214. The method of claim 213, wherein the second portion is inserted beneath the eyelid of the individual, and wherein when the second portion is inserted beneath the eyelid of the individual the medicament surface is positioned in proximity of the eyelid of the individual.
215. The method of claim 213, further comprising applying the medicament to the medicament surface.
216. The method of claim 213, wherein the individual provides the medicament surface in proximity to the eyelid.
217. The method of claim 213, further comprising inserting the second portion beneath the eyelid of the individual such that the medicament on the medicament surface contacts at least a section of the eyelid of the individual.
218. The method of claim 217, further comprising inserting the second portion beneath an upper eyelid of the individual, inserting the second portion beneath a lower eyelid of the individual, or both.
219. The method of claim 218, further comprising removing the second portion from beneath the eyelid of the individual.
220. The method of claim 213, wherein at least one of the first portion and the second portion are formed of a material that is impermeable to the medicament.
221. The method of claim 213, wherein only the medicament surface is formed of a material that is permeable to the medicament.

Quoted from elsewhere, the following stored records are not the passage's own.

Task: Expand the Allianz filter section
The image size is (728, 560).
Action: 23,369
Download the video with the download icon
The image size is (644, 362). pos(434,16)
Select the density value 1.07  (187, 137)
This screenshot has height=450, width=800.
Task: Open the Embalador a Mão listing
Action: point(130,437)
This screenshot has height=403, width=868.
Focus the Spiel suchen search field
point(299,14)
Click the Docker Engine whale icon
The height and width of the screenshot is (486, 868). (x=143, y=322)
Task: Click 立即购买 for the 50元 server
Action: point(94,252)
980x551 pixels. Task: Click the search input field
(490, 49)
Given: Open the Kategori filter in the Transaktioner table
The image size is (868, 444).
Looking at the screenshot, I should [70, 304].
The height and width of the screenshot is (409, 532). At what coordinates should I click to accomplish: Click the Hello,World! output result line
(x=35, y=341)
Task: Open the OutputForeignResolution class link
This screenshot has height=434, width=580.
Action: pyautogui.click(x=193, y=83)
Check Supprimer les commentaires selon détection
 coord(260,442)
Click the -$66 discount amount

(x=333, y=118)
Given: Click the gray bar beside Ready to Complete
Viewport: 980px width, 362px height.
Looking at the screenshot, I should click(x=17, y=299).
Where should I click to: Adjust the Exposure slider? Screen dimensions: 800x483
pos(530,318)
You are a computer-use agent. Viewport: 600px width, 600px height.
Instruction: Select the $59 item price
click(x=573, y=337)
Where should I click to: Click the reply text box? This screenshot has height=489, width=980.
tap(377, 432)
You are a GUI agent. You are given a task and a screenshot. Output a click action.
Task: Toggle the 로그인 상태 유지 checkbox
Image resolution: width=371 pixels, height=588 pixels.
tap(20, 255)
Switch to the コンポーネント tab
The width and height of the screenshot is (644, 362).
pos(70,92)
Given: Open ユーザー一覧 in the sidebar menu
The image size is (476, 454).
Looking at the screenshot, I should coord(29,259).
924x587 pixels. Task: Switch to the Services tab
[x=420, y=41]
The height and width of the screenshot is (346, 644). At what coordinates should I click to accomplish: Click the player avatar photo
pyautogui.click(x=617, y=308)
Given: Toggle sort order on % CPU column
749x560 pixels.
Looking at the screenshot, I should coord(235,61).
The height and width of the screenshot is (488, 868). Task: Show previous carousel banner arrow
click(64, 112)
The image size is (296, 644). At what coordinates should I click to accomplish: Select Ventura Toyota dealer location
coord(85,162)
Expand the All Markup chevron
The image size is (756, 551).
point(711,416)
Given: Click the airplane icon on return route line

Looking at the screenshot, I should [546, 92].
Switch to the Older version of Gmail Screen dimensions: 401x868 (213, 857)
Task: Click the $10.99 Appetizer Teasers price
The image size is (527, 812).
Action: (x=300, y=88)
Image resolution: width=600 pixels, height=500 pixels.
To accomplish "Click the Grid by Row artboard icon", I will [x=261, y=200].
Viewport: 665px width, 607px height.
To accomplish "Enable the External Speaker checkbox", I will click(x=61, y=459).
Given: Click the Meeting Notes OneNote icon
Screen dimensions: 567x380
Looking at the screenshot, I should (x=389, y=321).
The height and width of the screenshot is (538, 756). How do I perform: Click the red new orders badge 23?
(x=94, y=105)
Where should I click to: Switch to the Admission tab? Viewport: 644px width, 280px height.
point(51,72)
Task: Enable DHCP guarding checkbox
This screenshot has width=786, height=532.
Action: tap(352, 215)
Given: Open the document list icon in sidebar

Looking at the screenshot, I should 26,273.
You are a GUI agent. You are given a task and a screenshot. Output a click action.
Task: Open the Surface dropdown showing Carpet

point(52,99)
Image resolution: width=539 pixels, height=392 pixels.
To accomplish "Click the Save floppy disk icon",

222. The method of claim 213, further comprising preventing the medicament from contacting the eye of the individual with an absorbing material.
223. The method of claim 213, wherein the second portion is further configured to prevent the medicament deposited on the medicament surface from contacting the eye of the individual.
224. The method of claim 213, wherein the second portion further comprises a sealing protrusion, a sealing recess, or both, and wherein at least one of the sealing protrusion and the sealing recess prevents the medicament from contacting the eye of the individual.
225. The method of claim 213, wherein at least part of the second portion is covered by an absorbing material, the absorbing material being configured to absorb the medicament.
226. The method of claim 225, wherein the absorbing material is configured to prevent the medicament deposited on the medicament surface from contacting the eye of the individual.
227. The method of claim 213, wherein the second portion comprises a sealing protrusion, a sealing recess, or both.
228. The method of claim 227, wherein at least one of the sealing protrusion and the sealing recess is configured to prevent the medicament deposited on the medicament surface from contacting the eye of the individual.
229. The method of claim 213, wherein at least one of the first portion and the second portion are formed of a biocompatible material.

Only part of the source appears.